TRECHO DO TEXTO:
::::::::
Os achados por Lund, citados por Darwin, contribuíram como elementos de convicção e de demonstração para a teoria da seleção natural, extraordinário marco de evolução do conhecimento da evolução das espécies animais e vegetais. Desde Lund, muitos foram os exploradores da região, ampliando-se os achados arqueológicos e palenontológicos, por pesquisadores da Universidade Federal de Minas Gerais (UFMG), da PUC Minas, Universidade de São Paulo (USP) e franceses, com melhor formação científica. Recentemente, arqueólogos da UFMG e USP descobriram o crânio da Luzia, com datação próxima de 30 mil anos. Fácil é, portanto, inferir a importância da região de Lagoa Santa para nosso patrimônio cultural científico e para o turismo. Potencialidade que se eleva pela ativação do aeroporto de Confins, pela Linha Verde, pela valorização turística da Serra do Cipó, pela proximidade de BH e outras grandes cidades.

Em 1978, a professora Gilca Wainstein, diretora da Fundação de Desenvolvimento de Pesquisas (Fundep), da UFMG, com apoio do então governador Aureliano Chaves e do então reitor Celso Pinheiro, elaborou um projeto de implantação, em Lagoa Santa, de um Museu do Homem. Obteve a colaboração do antropólogo Darcy Ribeiro, que elaborou completa proposta sobre a evolução do homem, texto em que se baseou o arquiteto Oscar Niemeyer para a elaboração de anteprojeto arquitetônico. Ambos estudos constam de publicação editada pela UFMG, inclusive os desenhos de Niemeyer e os detalhamentos de natureza científica e museológica. Em 1983, ao assumir a Secretaria de Estado da Cultura, a convite de Tancredo Neves, o secretário José Aparecido de Oliveira tentou implantar o Museu do Homem, infelizmente não o conseguindo em razão das dificuldades do período.
::::::::
INFORMAÇÕES EXIBIDAS:
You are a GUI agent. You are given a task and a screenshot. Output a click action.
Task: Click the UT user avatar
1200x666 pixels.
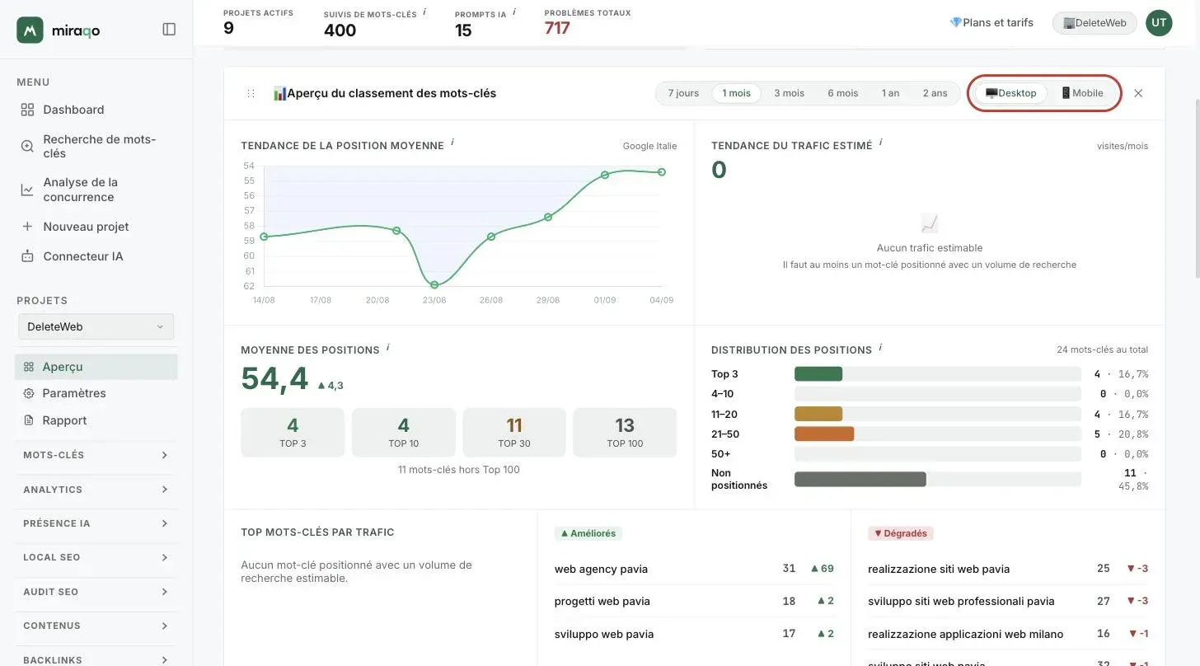[1159, 22]
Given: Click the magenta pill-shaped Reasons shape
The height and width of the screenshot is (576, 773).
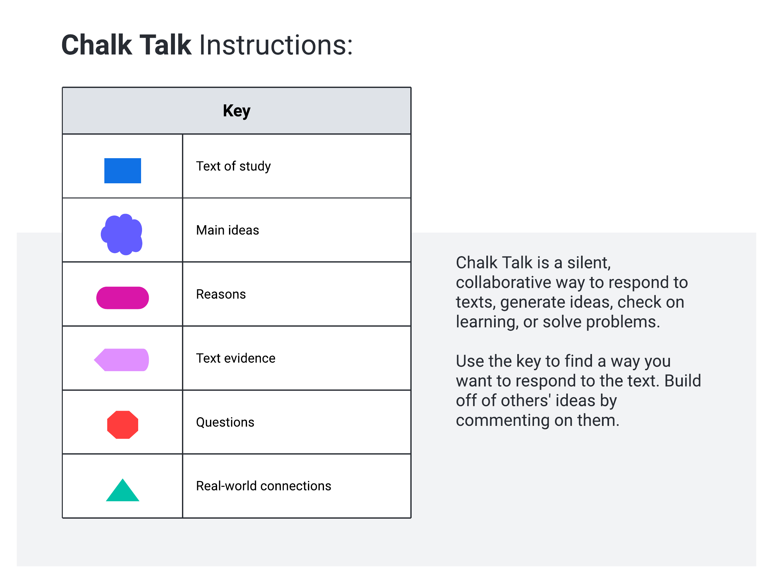Looking at the screenshot, I should point(122,298).
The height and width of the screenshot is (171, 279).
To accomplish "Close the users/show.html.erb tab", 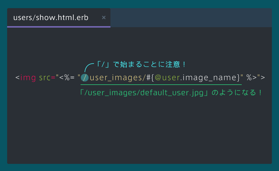I will coord(104,17).
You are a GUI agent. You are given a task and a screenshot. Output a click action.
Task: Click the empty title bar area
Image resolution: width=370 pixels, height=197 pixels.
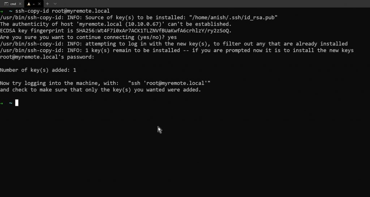[212, 4]
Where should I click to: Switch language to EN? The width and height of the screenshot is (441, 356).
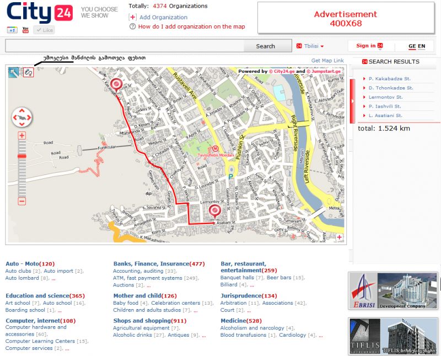(422, 46)
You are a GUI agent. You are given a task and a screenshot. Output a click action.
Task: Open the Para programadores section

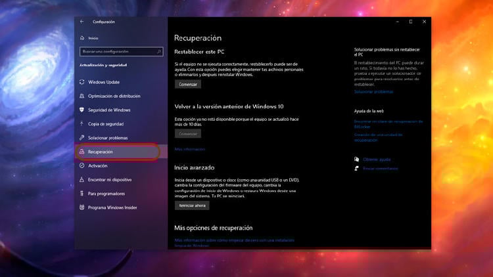click(106, 194)
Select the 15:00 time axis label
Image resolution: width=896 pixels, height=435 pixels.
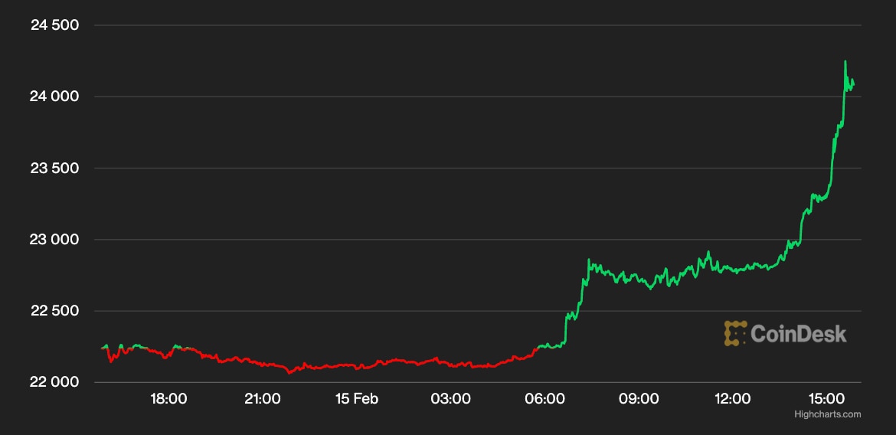coord(827,399)
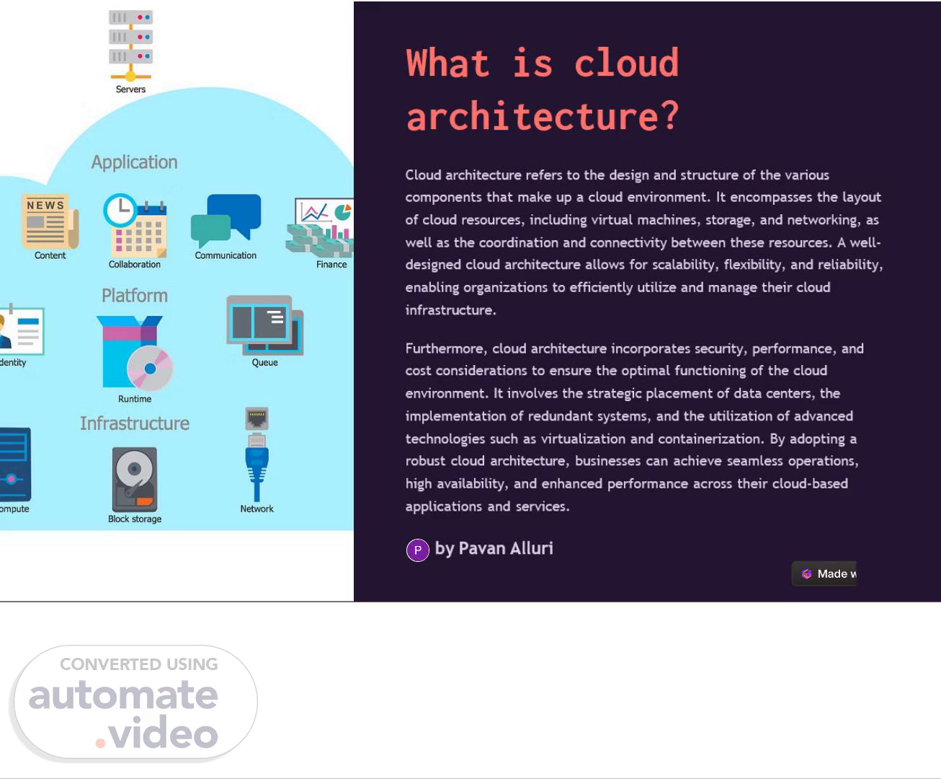Click the Network cable icon
Viewport: 941px width, 779px height.
click(x=257, y=454)
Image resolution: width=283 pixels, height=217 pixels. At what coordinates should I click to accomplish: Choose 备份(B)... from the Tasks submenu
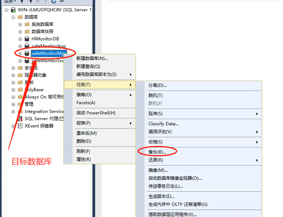click(x=157, y=152)
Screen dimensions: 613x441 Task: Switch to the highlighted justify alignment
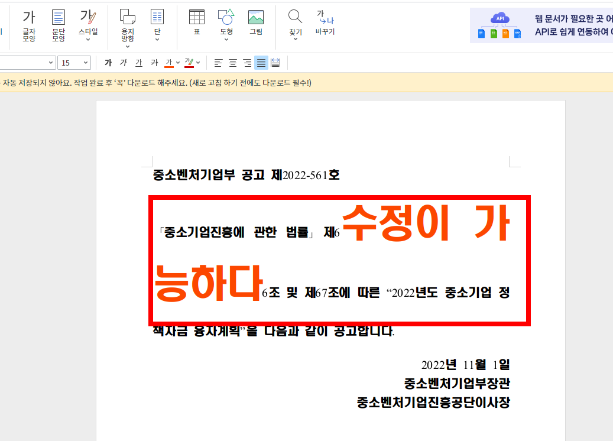261,62
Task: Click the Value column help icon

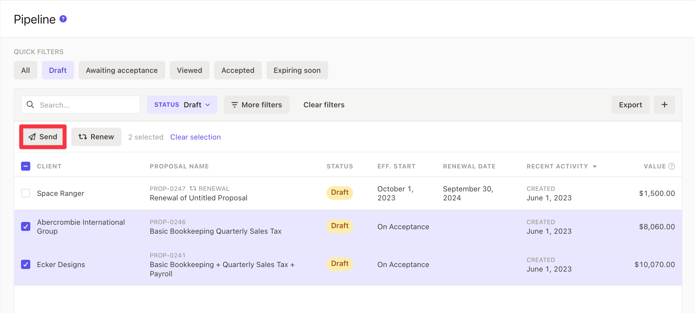Action: pos(671,166)
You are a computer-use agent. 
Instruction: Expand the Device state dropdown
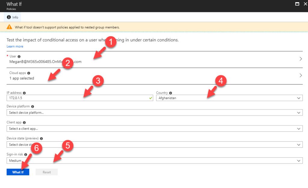click(154, 145)

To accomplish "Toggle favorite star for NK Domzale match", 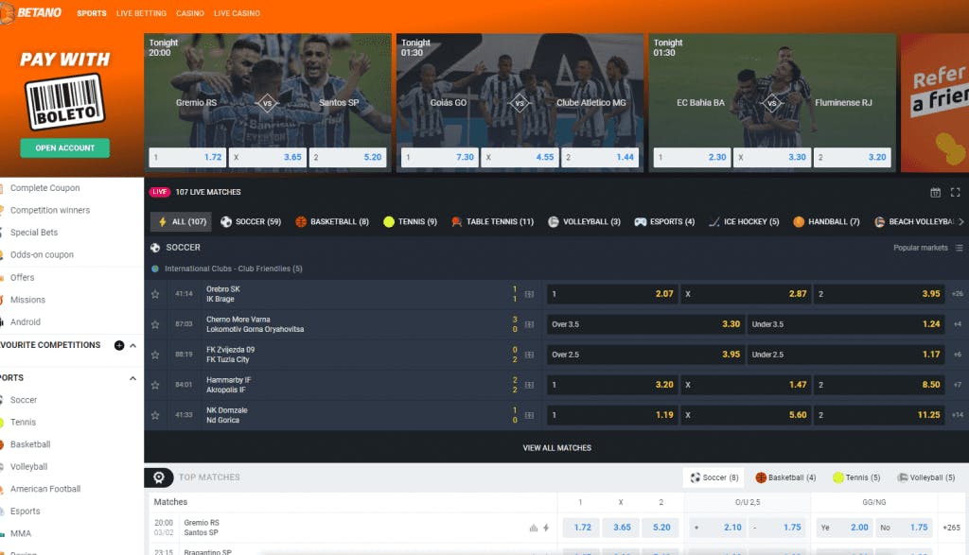I will tap(155, 415).
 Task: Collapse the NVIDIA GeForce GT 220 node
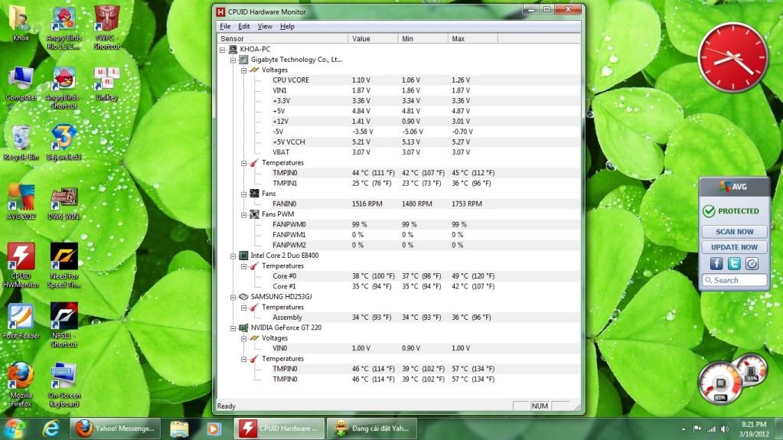[x=233, y=328]
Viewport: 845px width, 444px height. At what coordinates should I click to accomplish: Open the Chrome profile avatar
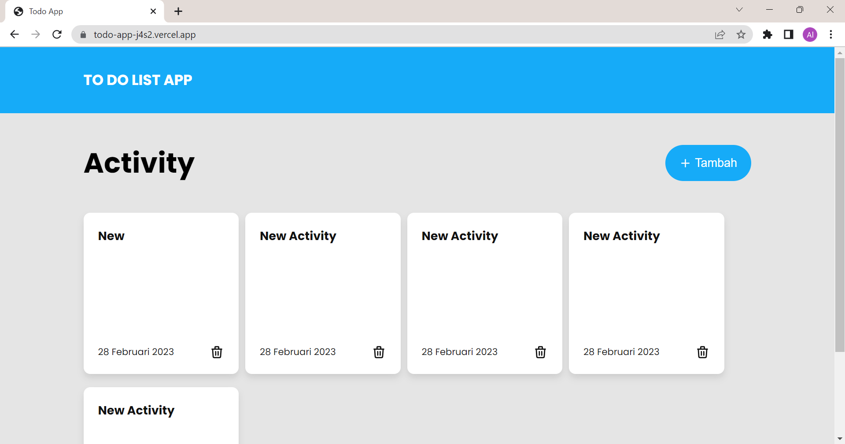[810, 34]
::::::::
INSTRUÇÕES DE TRABALHO:
(a) Responda, com base no texto sobre Lagoa Santa:
(i) Pesquisadores de quais universidades descobriram o crânio da Luzia?
(ii) Em que ano a professora Gilca Wainstein elaborou o projeto do Museu do Homem?
(iii) Qual arquiteto preparou o anteprojeto arquitetônico do museu?
(b) Dê sequência ao texto sobre Lagoa Santa a partir da última frase apresentada.
Os registros provêm de uma fonte diferente da do texto.

RESPOSTAS POR TAREFA:
(a)
(i) Pesquisadores da UFMG e da USP.
(ii) Em 1978.
(iii) Oscar Niemeyer.

(b)
Por ocasião da elaboração do projeto, o secretário de Ciência e Tecnologia de Minas, professor José Israel Vargas, designou seu adjunto, Otávio Elísio Alves de Brito, para conversações com o governo dinamarquês tendo em vista o retorno da Coleção Lund. Foi dito ao enviado mineiro que parte da coleção poderia ser devolvida se Minas comprovasse condições reais de proteção e conservação do material. Os projetos Linha Lund e Parque do Sumidouro, em desenvolvimento pela vice-governadoria do estado, abrem agora essa possibilidade. Seria adequada, senão imprescindível, a releitura do projeto do Museu do Homem, que naturalmente teria o apoio decisivo da UFMG e da PUC Minas, ambas com coleções suficientes para a organização museológica. O ouro, também levado para o exterior, nos legou as cidades históricas e valioso acervo artístico. A Coleção Lund é raro e valioso patrimônio de Minas, que, se recuperado, será riqueza cultural e turística.